(Work instruction)
Give the number of lines in the data that contain "will", and nothing more.

(Source information)

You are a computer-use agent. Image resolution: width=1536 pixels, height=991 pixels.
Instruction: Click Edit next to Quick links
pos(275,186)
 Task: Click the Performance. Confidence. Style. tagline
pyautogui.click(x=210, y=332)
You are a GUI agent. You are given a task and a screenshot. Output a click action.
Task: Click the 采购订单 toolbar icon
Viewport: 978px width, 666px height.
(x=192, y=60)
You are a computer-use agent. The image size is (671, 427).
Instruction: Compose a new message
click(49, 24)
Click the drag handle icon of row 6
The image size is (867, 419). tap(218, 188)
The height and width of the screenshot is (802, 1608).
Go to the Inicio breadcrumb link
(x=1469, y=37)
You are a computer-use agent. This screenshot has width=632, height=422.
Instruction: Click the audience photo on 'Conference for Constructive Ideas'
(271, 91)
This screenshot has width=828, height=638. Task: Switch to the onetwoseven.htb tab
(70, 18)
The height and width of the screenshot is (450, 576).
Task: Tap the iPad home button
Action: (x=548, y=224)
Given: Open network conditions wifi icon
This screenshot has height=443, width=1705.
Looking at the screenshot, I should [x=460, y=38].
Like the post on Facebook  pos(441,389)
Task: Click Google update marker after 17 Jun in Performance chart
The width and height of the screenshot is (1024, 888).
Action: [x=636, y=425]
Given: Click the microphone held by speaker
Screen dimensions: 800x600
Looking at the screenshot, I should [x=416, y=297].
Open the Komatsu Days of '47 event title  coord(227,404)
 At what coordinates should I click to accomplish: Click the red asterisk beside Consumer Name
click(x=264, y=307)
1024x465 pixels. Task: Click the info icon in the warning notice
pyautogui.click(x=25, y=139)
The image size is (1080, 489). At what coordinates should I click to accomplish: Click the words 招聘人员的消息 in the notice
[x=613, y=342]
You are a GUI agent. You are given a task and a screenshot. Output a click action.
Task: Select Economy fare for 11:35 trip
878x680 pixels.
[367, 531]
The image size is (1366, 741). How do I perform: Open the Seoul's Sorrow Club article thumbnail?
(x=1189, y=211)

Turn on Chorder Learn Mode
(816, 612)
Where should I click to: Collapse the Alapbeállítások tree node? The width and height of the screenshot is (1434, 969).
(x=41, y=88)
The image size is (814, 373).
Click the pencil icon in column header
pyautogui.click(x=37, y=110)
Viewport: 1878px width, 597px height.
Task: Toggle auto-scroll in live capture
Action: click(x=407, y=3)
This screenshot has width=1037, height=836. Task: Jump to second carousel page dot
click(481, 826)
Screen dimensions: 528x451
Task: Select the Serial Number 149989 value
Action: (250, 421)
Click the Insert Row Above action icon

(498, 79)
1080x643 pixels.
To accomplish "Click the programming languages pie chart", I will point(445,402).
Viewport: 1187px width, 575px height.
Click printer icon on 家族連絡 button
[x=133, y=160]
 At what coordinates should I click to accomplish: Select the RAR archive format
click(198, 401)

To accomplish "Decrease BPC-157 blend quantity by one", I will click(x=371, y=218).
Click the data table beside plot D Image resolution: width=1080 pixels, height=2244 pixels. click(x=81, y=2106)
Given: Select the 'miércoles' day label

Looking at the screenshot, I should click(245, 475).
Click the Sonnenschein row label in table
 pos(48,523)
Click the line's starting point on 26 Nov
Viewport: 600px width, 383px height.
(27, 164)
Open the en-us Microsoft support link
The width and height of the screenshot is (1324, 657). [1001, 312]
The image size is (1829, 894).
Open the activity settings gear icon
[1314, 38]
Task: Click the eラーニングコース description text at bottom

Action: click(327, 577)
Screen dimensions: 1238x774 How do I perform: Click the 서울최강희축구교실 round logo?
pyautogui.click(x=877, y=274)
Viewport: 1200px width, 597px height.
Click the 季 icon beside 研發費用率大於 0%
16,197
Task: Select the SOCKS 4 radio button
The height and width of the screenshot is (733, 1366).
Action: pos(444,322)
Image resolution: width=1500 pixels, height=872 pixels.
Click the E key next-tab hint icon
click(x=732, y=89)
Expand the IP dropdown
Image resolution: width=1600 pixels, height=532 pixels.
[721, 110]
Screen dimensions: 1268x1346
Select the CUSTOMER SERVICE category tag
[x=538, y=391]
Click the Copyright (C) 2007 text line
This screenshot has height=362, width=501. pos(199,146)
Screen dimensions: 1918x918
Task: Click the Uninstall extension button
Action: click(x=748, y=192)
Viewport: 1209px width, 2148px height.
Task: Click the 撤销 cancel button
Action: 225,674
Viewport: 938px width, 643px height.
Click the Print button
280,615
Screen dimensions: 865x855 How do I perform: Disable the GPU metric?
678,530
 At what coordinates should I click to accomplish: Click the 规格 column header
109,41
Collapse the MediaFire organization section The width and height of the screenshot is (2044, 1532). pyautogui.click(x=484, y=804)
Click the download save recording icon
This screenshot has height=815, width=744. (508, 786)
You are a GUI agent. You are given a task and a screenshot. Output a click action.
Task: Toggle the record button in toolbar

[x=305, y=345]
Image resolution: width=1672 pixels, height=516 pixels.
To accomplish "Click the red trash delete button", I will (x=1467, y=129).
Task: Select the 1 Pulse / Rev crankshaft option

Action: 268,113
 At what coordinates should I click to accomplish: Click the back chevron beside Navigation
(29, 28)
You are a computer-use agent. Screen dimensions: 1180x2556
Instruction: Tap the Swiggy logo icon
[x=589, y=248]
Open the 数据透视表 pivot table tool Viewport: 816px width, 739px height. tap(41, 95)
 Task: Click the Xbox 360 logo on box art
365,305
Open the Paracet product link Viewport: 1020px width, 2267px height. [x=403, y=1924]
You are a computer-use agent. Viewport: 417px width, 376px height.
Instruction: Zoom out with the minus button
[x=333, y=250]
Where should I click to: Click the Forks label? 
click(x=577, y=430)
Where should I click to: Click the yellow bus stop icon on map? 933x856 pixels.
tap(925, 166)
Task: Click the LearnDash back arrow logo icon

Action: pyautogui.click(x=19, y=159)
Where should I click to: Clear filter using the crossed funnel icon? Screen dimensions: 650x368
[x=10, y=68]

(Answer to this exercise)
3